* RECORDS FOR THIS EXERCISE
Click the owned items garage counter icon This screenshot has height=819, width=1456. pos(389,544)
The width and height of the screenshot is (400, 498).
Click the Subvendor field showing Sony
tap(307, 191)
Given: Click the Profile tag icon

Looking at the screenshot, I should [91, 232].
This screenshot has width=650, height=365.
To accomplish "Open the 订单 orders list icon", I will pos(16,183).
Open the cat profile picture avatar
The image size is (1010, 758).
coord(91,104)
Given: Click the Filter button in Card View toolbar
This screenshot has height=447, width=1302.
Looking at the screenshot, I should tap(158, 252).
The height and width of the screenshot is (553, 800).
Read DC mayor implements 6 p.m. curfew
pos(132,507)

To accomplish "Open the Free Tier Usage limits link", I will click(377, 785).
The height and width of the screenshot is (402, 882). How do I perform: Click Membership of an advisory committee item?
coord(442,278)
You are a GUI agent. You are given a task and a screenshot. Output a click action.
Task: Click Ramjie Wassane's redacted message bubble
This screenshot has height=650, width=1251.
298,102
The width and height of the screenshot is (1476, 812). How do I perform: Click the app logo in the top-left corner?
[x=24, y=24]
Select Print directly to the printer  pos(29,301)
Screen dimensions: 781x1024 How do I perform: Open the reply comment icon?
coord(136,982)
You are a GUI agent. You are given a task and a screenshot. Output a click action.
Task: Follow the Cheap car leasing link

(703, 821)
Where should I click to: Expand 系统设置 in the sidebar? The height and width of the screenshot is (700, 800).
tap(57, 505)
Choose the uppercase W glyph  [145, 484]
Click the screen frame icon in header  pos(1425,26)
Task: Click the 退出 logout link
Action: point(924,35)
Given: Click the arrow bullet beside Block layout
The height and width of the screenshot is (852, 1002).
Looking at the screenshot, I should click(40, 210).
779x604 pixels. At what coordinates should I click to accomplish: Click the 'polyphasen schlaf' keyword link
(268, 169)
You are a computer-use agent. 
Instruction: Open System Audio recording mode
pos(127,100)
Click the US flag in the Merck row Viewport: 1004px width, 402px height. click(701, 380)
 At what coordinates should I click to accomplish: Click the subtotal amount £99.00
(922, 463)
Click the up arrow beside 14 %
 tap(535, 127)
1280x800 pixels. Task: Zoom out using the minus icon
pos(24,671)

* TASK GOAL
The full set of entries has to be duplicated precisely.

* THE ANSWER
Click the owned items garage counter icon This screenshot has height=819, width=1456. pos(389,544)
The width and height of the screenshot is (400, 498).
Click the Subvendor field showing Sony
tap(307, 191)
Given: Click the Profile tag icon

Looking at the screenshot, I should [91, 232].
This screenshot has width=650, height=365.
To accomplish "Open the 订单 orders list icon", I will pos(16,183).
Open the cat profile picture avatar
The image size is (1010, 758).
coord(91,104)
Given: Click the Filter button in Card View toolbar
This screenshot has height=447, width=1302.
Looking at the screenshot, I should tap(158, 252).
The height and width of the screenshot is (553, 800).
Read DC mayor implements 6 p.m. curfew
pos(132,507)

To accomplish "Open the Free Tier Usage limits link", I will click(377, 785).
The height and width of the screenshot is (402, 882). How do I perform: Click Membership of an advisory committee item?
coord(442,278)
You are a GUI agent. You are given a task and a screenshot. Output a click action.
Task: Click Ramjie Wassane's redacted message bubble
This screenshot has height=650, width=1251.
298,102
The width and height of the screenshot is (1476, 812). How do I perform: Click the app logo in the top-left corner?
[x=24, y=24]
Select Print directly to the printer  pos(29,301)
Screen dimensions: 781x1024 How do I perform: Open the reply comment icon?
coord(136,982)
You are a GUI agent. You are given a task and a screenshot. Output a click action.
Task: Follow the Cheap car leasing link

(703, 821)
Where should I click to: Expand 系统设置 in the sidebar? The height and width of the screenshot is (700, 800).
tap(57, 505)
Choose the uppercase W glyph  [145, 484]
Click the screen frame icon in header  pos(1425,26)
Task: Click the 退出 logout link
Action: point(924,35)
Given: Click the arrow bullet beside Block layout
The height and width of the screenshot is (852, 1002).
Looking at the screenshot, I should click(40, 210).
779x604 pixels. At what coordinates should I click to accomplish: Click the 'polyphasen schlaf' keyword link
(268, 169)
You are a computer-use agent. 
Instruction: Open System Audio recording mode
pos(127,100)
Click the US flag in the Merck row Viewport: 1004px width, 402px height. click(701, 380)
 At what coordinates should I click to accomplish: Click the subtotal amount £99.00
(922, 463)
Click the up arrow beside 14 %
 tap(535, 127)
1280x800 pixels. Task: Zoom out using the minus icon
pos(24,671)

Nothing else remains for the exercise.